Remember that the songs on this CD were recorded 'in concert' so you will hear occasional applause and crowd noises.

There are sixteen songs in all, and here are a few of my favorites:

"Babe, I'm Gonna Leave You" - I always thought this was a Bob Dylan song, but the most popular version turns out to have been recorded by Led Zeppelin. According to their web site, Jimmy Page heard the Baez version and decided to rearrange it for his band. The original version of the song has been traced to Anne Bredon, a folk musician who wrote and recorded the original song in the 1950s. At any rate, Joan sings it as a very lovely, plaintive ballad. I'm probably one of the few people in America who has never heard the Led Zeppelin version.

"Geordie" - A version of this Child ballad (#209) "God be wi' thee, Geordie" appears in the "Straloch Manuscripts (early 17th century)." It also appears in Buchan's "Ancient Ballads and Songs (1828)" under the name of "Gight's Lady." According to the Child Ballad web site, it's six pretty babies that Geordie's wife has borne, not Joan's three, and Geordie appears to have stolen 'six milk-white steeds' from the king, not deer.
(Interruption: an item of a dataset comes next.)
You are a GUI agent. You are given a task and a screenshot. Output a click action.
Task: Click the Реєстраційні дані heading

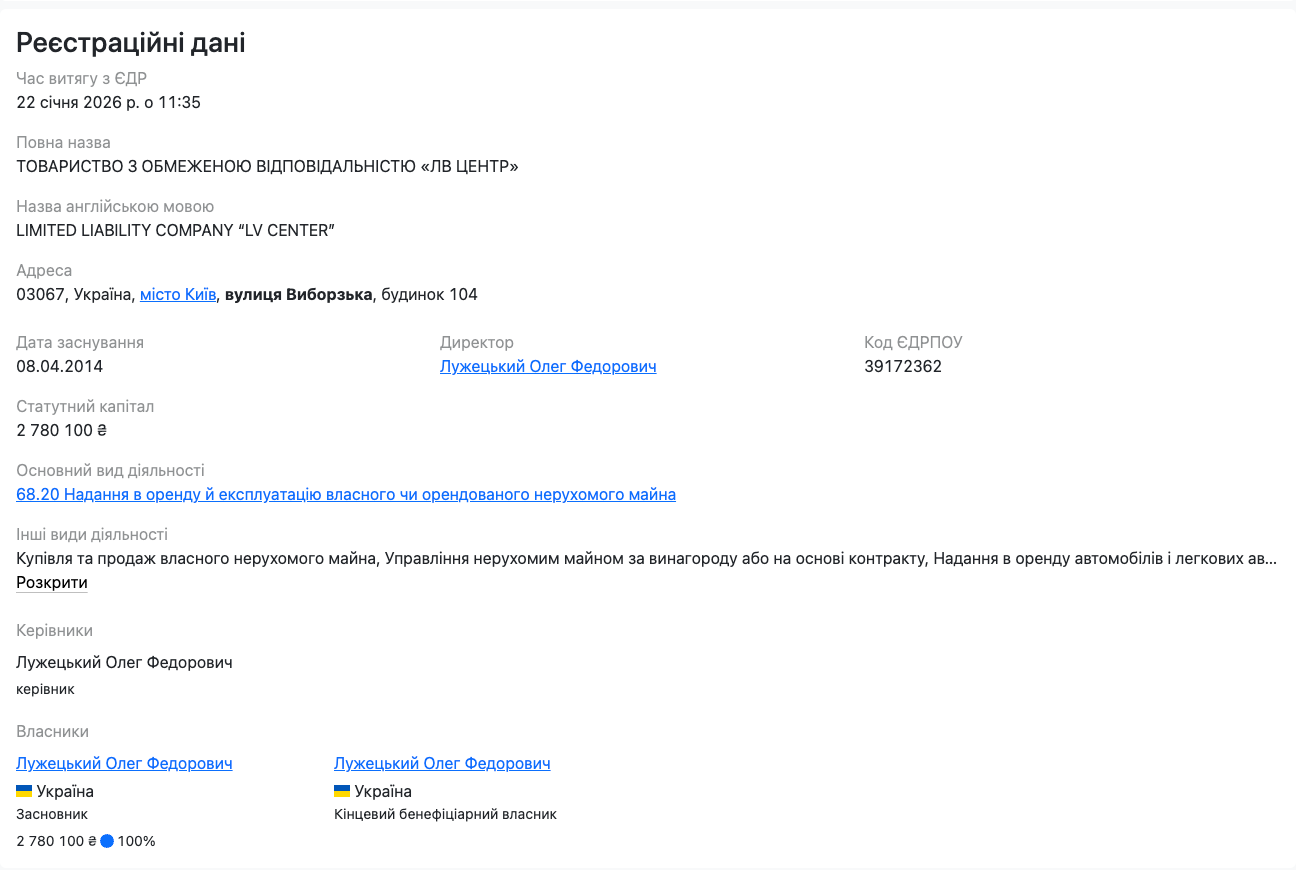point(131,43)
According to Buchan "Geordie" was Sir George Gordon of Gight (1512-1562), the son of the illegitimate daughter of James IV, who was imprisoned for becoming "too familiar" with the Laird of Bignet's wife (no deer or horses in this version). Geordie's wife, Lady Ann, went to Edinburgh to plead for his life. She was successful, but upon being freed Geordie killed his faithful wife. I like Joan's ending a bit better: Geordie is hanged in a golden chain and that's the end of it.

"Kumbaya" - This spiritual apparently originated with the Gullah, an African-American people living on the Sea Islands and adjacent coastal regions of South Carolina and Georgia. 'Kumbaya' means 'Come by here' and it really brings back the Sixties for me (we always sang it at the sit-ins). Joan asks the audience to sing along with her (you will hear it as a dull muttering in the background), and so I do.

"Black is the Color of my True Love's Hair" - There are many versions of this tune, including "Black is the Color of My True Love's Eyes." It's best known as a tune from the Southern Appalachian Mountains and is probably based on an 18th century English tune. Joan sings it almost as a lament, and I always expect the black-haired lover to die at the end, but in truth the ballad ends on a slightly happier note: the singer only threatens to kill herself if she loses her love.

"House Carpenter" - This Child ballad (#243) is also known as "James Harris, or the Daemon Lover." I like the Buffy Saint Marie version slightly better (on her album "Little Wheel Spin and Spin), in which the lover is an actual demon: "He stomped his foot and down they sank, and sank to rise no more." Joan's slightly sanitized version makes no mention of demons, although the carpenter's wife and her lover go to the 'hills of hell' when their ship accidentally sinks.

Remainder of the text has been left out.